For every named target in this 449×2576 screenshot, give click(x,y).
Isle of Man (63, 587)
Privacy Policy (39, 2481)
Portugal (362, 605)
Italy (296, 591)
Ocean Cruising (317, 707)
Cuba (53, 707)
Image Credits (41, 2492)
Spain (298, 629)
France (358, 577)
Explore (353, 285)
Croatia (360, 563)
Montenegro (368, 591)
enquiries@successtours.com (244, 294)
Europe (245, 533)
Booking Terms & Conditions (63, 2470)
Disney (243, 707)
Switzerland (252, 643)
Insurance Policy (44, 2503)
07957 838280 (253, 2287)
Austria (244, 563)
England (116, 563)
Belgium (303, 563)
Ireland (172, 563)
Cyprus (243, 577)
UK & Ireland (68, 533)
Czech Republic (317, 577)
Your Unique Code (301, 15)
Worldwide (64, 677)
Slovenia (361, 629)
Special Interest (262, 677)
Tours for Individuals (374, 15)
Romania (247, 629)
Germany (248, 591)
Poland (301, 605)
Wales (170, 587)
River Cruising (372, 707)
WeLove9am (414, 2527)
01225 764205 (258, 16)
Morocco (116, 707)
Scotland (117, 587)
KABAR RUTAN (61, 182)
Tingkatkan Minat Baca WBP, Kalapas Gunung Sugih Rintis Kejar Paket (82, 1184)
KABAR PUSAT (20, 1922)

* **WHAT IS BEING ASKED**:
Can you repeat every line of the data above, unchanged and in the same order?

* **OUTPUT BELOW**:
For every named target in this 449×2576 screenshot, give click(x,y).
Isle of Man (63, 587)
Privacy Policy (39, 2481)
Portugal (362, 605)
Italy (296, 591)
Ocean Cruising (317, 707)
Cuba (53, 707)
Image Credits (41, 2492)
Spain (298, 629)
France (358, 577)
Explore (353, 285)
Croatia (360, 563)
Montenegro (368, 591)
enquiries@successtours.com (244, 294)
Europe (245, 533)
Booking Terms & Conditions (63, 2470)
Disney (243, 707)
Switzerland (252, 643)
Insurance Policy (44, 2503)
07957 838280 (253, 2287)
Austria (244, 563)
England (116, 563)
Belgium (303, 563)
Ireland (172, 563)
Cyprus (243, 577)
UK & Ireland (68, 533)
Czech Republic (317, 577)
Your Unique Code (301, 15)
Worldwide (64, 677)
Slovenia (361, 629)
Special Interest (262, 677)
Tours for Individuals (374, 15)
Romania (247, 629)
Germany (248, 591)
Poland (301, 605)
Wales (170, 587)
River Cruising (372, 707)
WeLove9am (414, 2527)
01225 764205 (258, 16)
Morocco (116, 707)
Scotland (117, 587)
KABAR RUTAN (61, 182)
Tingkatkan Minat Baca WBP, Kalapas Gunung Sugih Rintis Kejar Paket (82, 1184)
KABAR PUSAT (20, 1922)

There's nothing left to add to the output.